As the New Year Approaches, a Doctor Reflects on Body and Soul

Profile

By Cathy Shufro

Published August 29, 2007, issue of August 31, 2007.

As the Days of Awe approach, their themes — introspection, forgiveness and, of course, mortality — have undoubtedly started to swirl in many of our minds. But some of us, according to physician and author Sherwin B. Nuland, may have it a bit easier than others. Nuland says that the obligations of the High Holidays become less taxing as we age because older people tend to value shalom bayit — peace in the home — “in the sense of peace in the greater home.”
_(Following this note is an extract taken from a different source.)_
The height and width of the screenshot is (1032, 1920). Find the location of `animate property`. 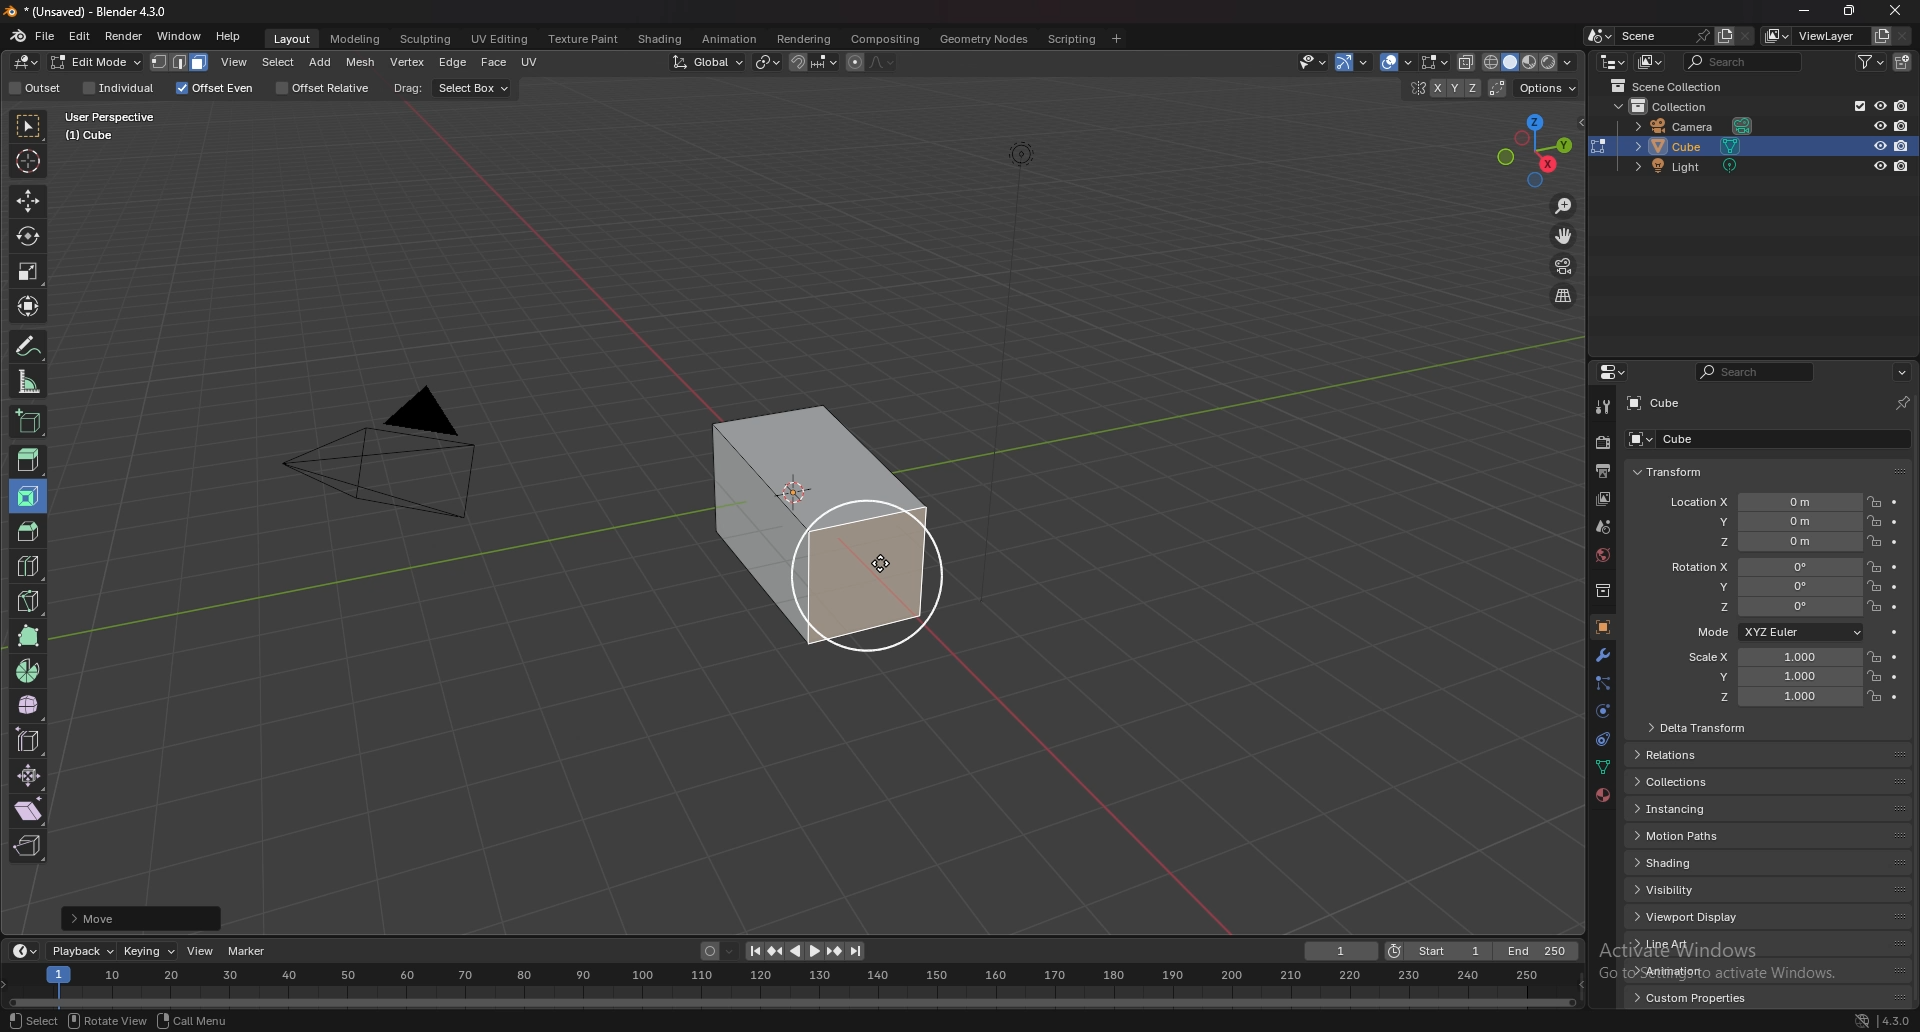

animate property is located at coordinates (1894, 503).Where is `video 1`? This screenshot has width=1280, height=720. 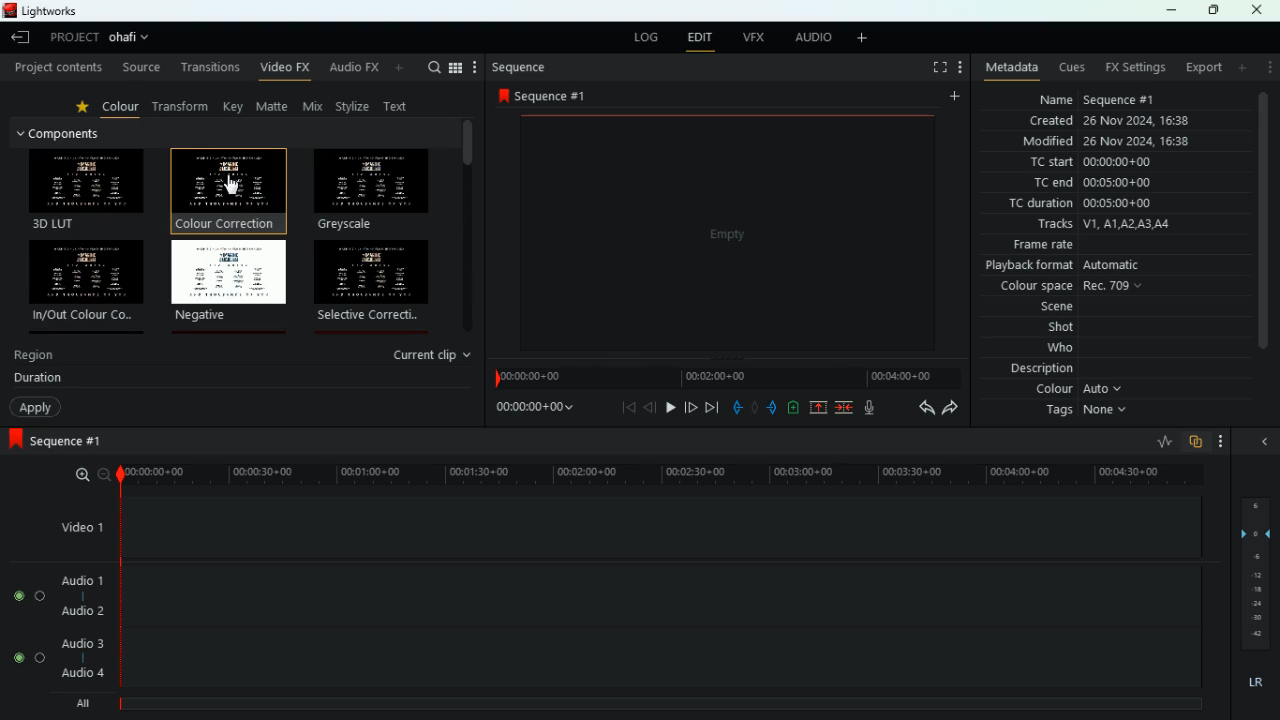 video 1 is located at coordinates (78, 526).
“It becomes much easier to repair old grudges,” Nuland said, in an interview with the Forward at his home in Hamden, a suburb of New Haven, Conn. “We realize that these grudges are really not of much consequence.” As we increasingly recognize that our lives are finite, he said, we feel motivated to achieve the ideal of reconciliation with others.

The features of this stage of life are of particular interest these days to Nuland, who recently published his tenth book, “The Art of Aging: A Doctor’s Prescription for Well-Being.” The book is a departure for the 76-year-old former surgeon, who also wrote the 1994 National Book Award-winning “How We Die,” which detailed the physiological processes that lead to death. Now, in a book more philosophical than medical, Nuland provides advice on “achieving a kind of harmony with the real circumstances of our lives.”

Some of Nuland’s latest thinking was influenced by another writing project, a biography of Moses Maimonides he wrote for the Nextbook/Schocken Jewish Encounters series. Nuland recognized that the teachings of the medieval physician-rabbi have affected how Jews view the body, even today. Maimonides helped disseminate religious and cultural traditions that place responsibility for health in the individual’s hands.

“The Jewish philosophy has always been that determinations about health and about longevity are not made in some celestial manner — that they are related to nature, to how a person has cared for his or her body during life,” Nuland said. “Christians were more likely to believe that disease occurred because of divine will,” perhaps in retribution for sinful living. “So their primary approach would be toward prayer. Whereas the Jewish approach would be toward activity and innovation” — trying any treatment that might work.

For their inclination to choose care over prayer, Jewish physicians owe a debt to the ancient Greeks. This Greek naturalism was adopted by Maimonides in the 12th century. While the Christians of Maimonides’s time valued the body primarily as a “container of the soul,” the Jews saw a sound body as the foundation for Jewish life; only in good health can one fully attend to God’s commandments. As the Psalms assert, “The dead cannot praise God” (Psalms 115:17).

A healthy body also comes in handy when one must flee antisemites. “I don’t think there’s anything more conducive to the search for good health than this basic insecurity,” Nuland said. “This feeling, though minimized in modern-day America and Western Europe, remains an underlying, almost unconscious sense.”

A related virtue of medicine was that it was a portable profession, and a social equalizer. The peregrinations of the Jews allowed the physicians among them to glean medical wisdom from all the cultures they touched, learning of an herb here, a therapy there.

The cosmopolitan knowledge of well-traveled Jews lent a mystique to Jewish doctors that survives even to this day. Nuland says people may also still have an outmoded (and unconscious) belief that Jews are the least likely doctors to call it quits. “There is still some vague traditional sense that Jews are less willing than other doctors to give up on medical means by turning to prayer early in the course of treatment,” he said.

Nuland believes that the narrowing of our horizons can teach us to focus on the richness of what is still possible, “achieving a kind of harmony with the real circumstances of our lives.” Thus, members of the oldest generation often feel moved to model good behavior for their children and grandchildren. “They feel they should become leaders,” he said, and taking part in organized religion can help them to achieve this. “Many people, including agnostics and atheists of my acquaintance, believe in the power of religion to motivate people for good.”

Preserving health becomes a social responsibility, because “we don’t live for ourselves. We live for others. We are the stars that other people steer by.” Still, even the most religious adherent to dictums for staying healthy can be struck down by a cancer that suddenly proliferates or a heart attack written in the genes. Our control is limited.

Given that we all must die, Nuland says that appreciating what Jews have given to the world can provide some solace. Knowing that history, he said, “helps us feel better about the continuity of the lives we have represented.” We can say to ourselves that, just as our grandparents, parents and teachers passed on this culture to us, “I, too, kept this culture alive.”

Cathy Shufro teaches writing at Yale University.